Lars Svensson, who discussed the paper at the conference, explained, based on his own experience, why cost-benefit analysis of monetary policy decisions is important. Lars (who was also my colleague for a time at Princeton) served as a deputy governor of the Swedish central bank, the Sveriges Riksbank. In that role, Lars dissented against the Riksbank’s decisions to raise its policy rate in 2010 and 2011, from 25 basis points ultimately to 2 percent, even though inflation was forecast to remain below the Riksbank’s target and unemployment was forecast to remain well above the bank’s estimate of its long-run sustainable rate. Supporters justified the interest-rate increases as a response to financial stability concerns, particularly increased household borrowing and rising house prices. Lars argued at the time that the likely benefits of such actions were far less than the costs. (More recently, using estimates of the effects of monetary policy on the economy published by the Riksbank itself, he showed that the expected benefits of the increases were less than 1 percent of the expected costs). But Lars found little support for his position at the Riksbank and ultimately resigned. In the event, however, the rate increases were followed by declines in inflation and growth in Sweden, as well as continued high unemployment, which forced the Riksbank to bring rates back down. Recently, deflationary pressures have led the Swedish central bank to cut its policy rate to minus 0.25 percent and to begin purchasing small amounts of securities (quantitative easing). Ironically, the policies of the Swedish central bank did not even achieve the goal of reducing real household debt burdens.

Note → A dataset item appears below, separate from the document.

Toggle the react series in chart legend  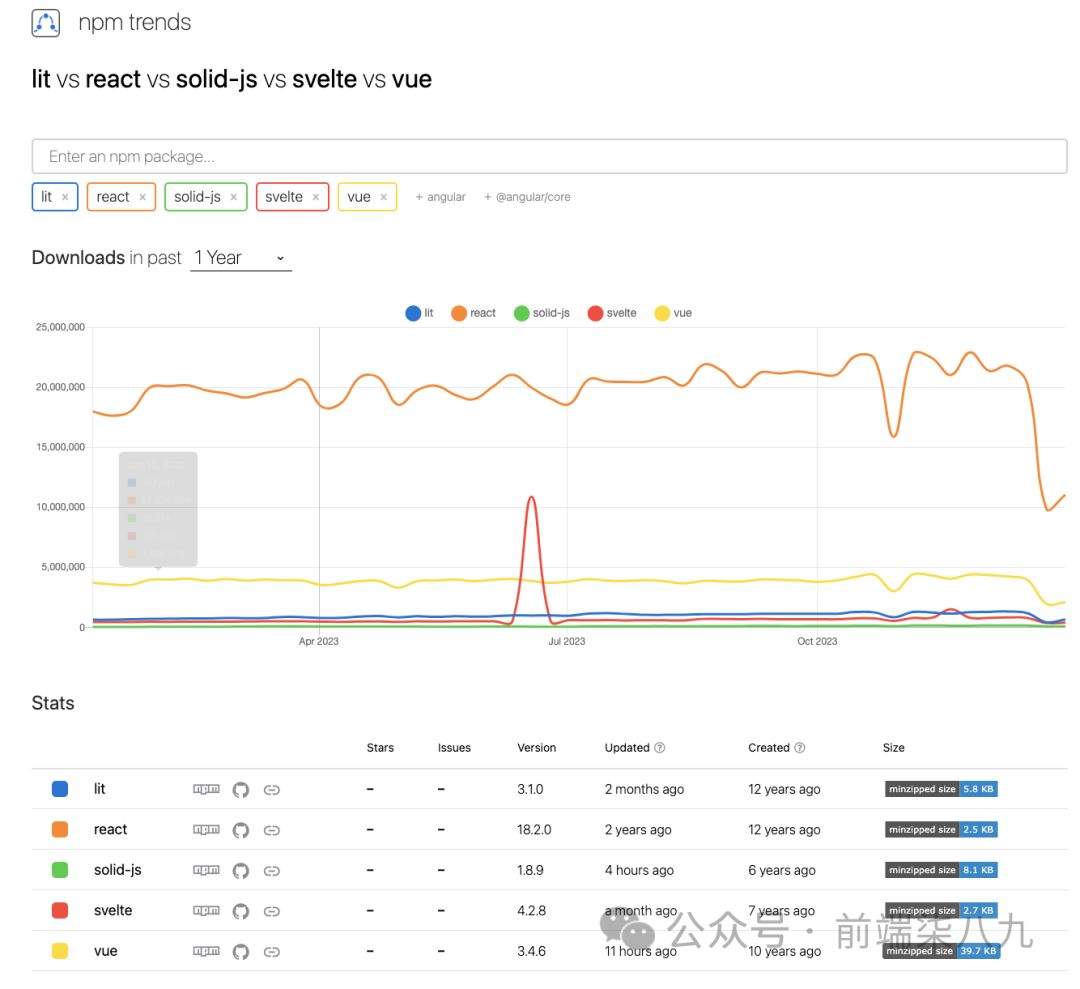(x=474, y=313)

When someone leaves an important policy position, where a person is not really free to speak their mind, to blogging, which is all about speaking one’s mind, you quickly learn a great deal about their views on controversial issues. Anyone want to wager with me on what Bernanke and Svensson think of the ECB’s decision to twice raise rates in 2011?

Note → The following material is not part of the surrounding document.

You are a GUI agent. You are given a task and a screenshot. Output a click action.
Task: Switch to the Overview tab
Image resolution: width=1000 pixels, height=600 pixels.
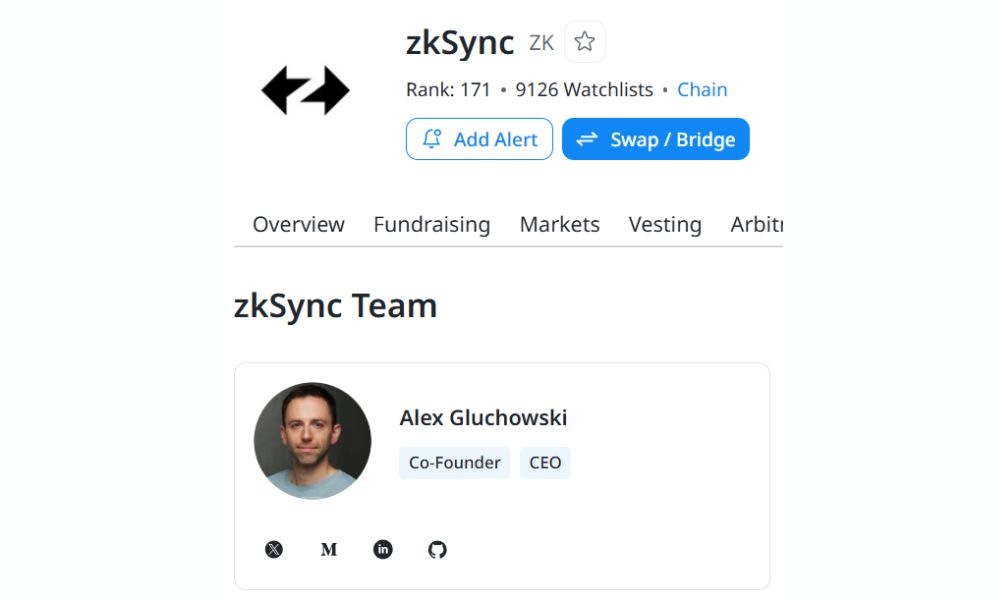tap(298, 224)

I was only disappointed by one aspect of the post—Bernanke continues to (implicitly) use a conventional measure for the stance of monetary policy.

Despite the substantial improvement in the economy, the Fed’s easy-money policies have been controversial. Initially, detractors focused on the supposed inflation risks of such policies. As time has passed with no sign of inflation, that critique now looks rather threadbare. More recently, opposition to accommodative monetary policy has mostly coalesced around the argument that persistently low nominal interest rates create risks to financial stability, for example, by promoting bubbles in asset prices or stimulating excessive credit creation.  (emphasis added)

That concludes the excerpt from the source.